WORK INSTRUCTIONS ->
In the entries below, copy only the lines from the one that contains "The height and" through the last line, exactly, and omit any pictures.

== DATA FOR ANALYSIS ==

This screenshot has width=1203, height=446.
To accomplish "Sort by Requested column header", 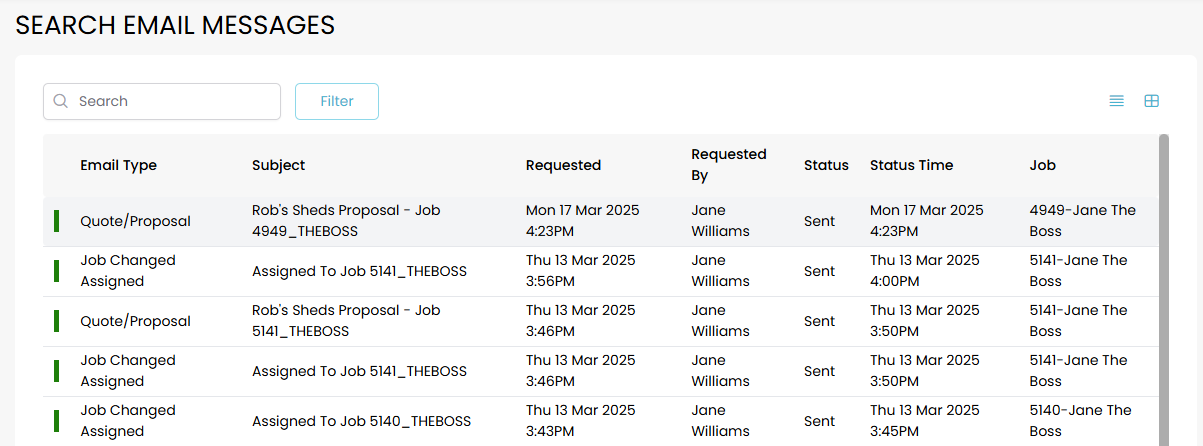I will 563,165.
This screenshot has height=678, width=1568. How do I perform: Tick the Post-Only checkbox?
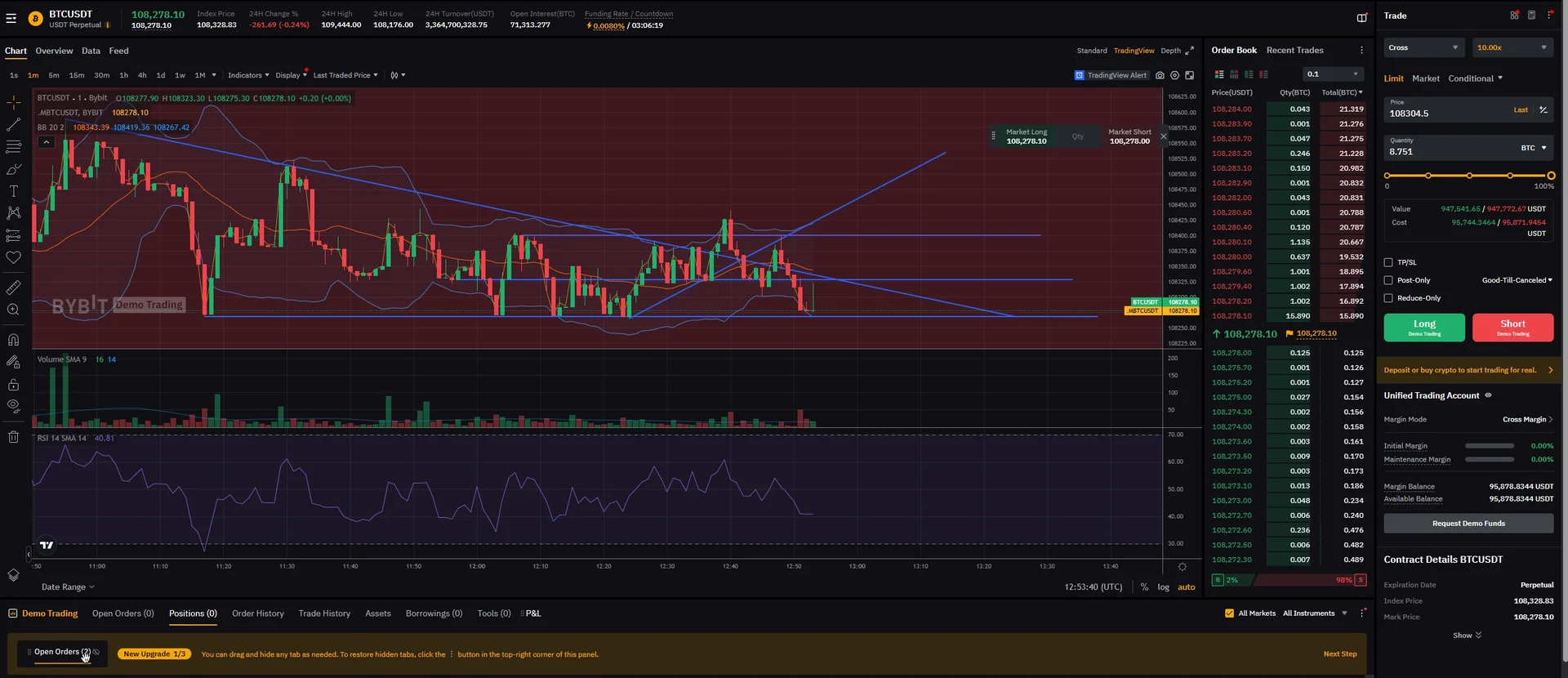(1388, 280)
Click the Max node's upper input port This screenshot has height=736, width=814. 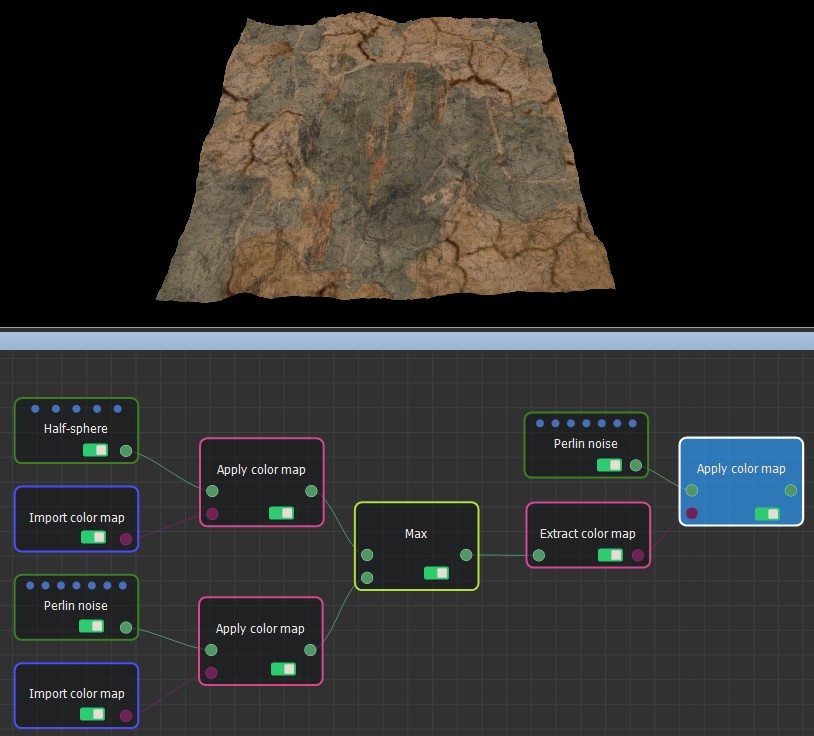point(367,555)
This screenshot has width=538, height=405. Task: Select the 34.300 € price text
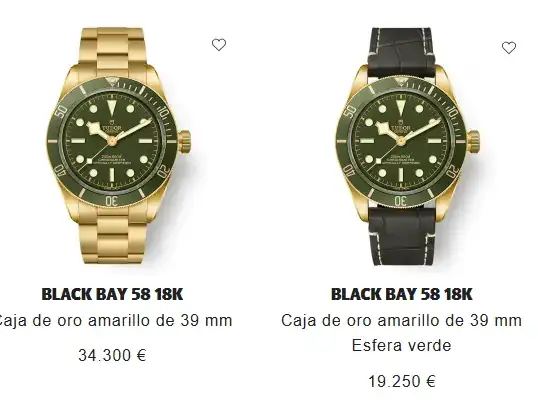[x=112, y=355]
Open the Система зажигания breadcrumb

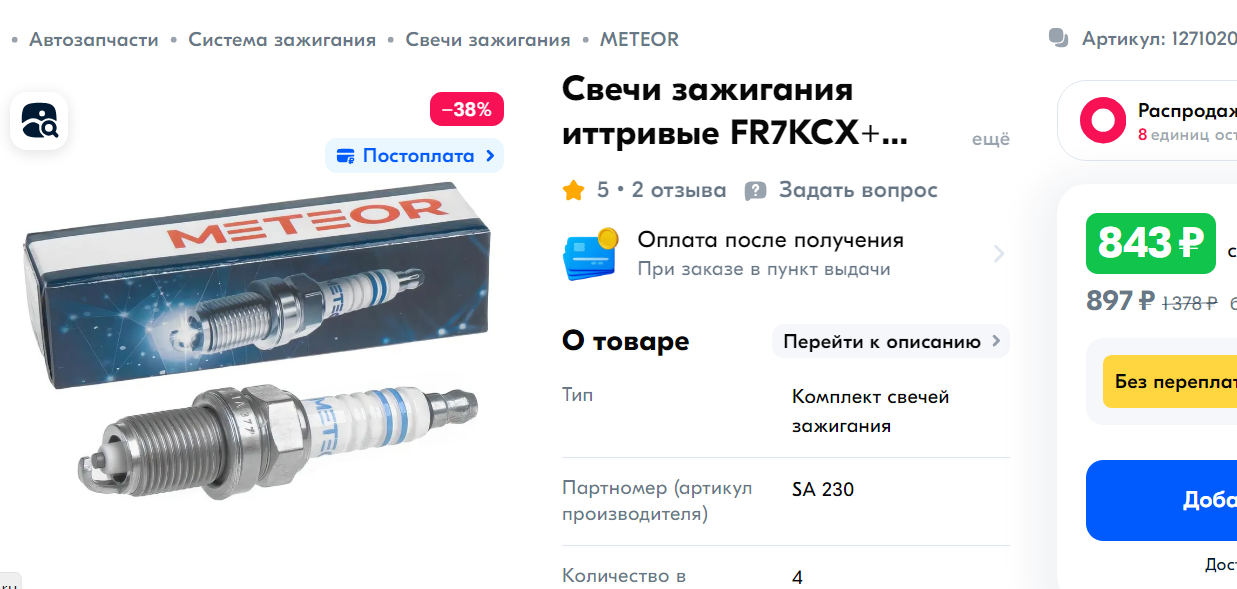click(282, 39)
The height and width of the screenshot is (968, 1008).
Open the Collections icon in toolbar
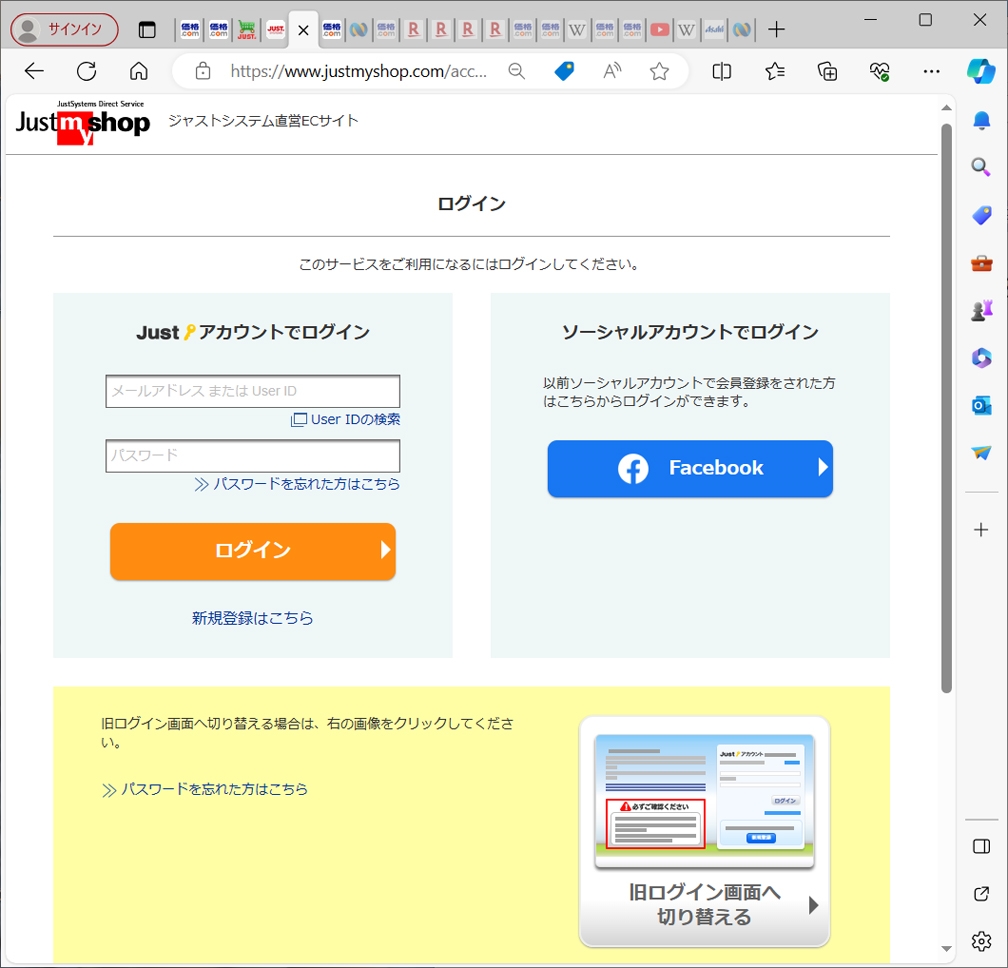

===

SOLUTION ->
The height and width of the screenshot is (968, 1008).
Open the Collections icon in toolbar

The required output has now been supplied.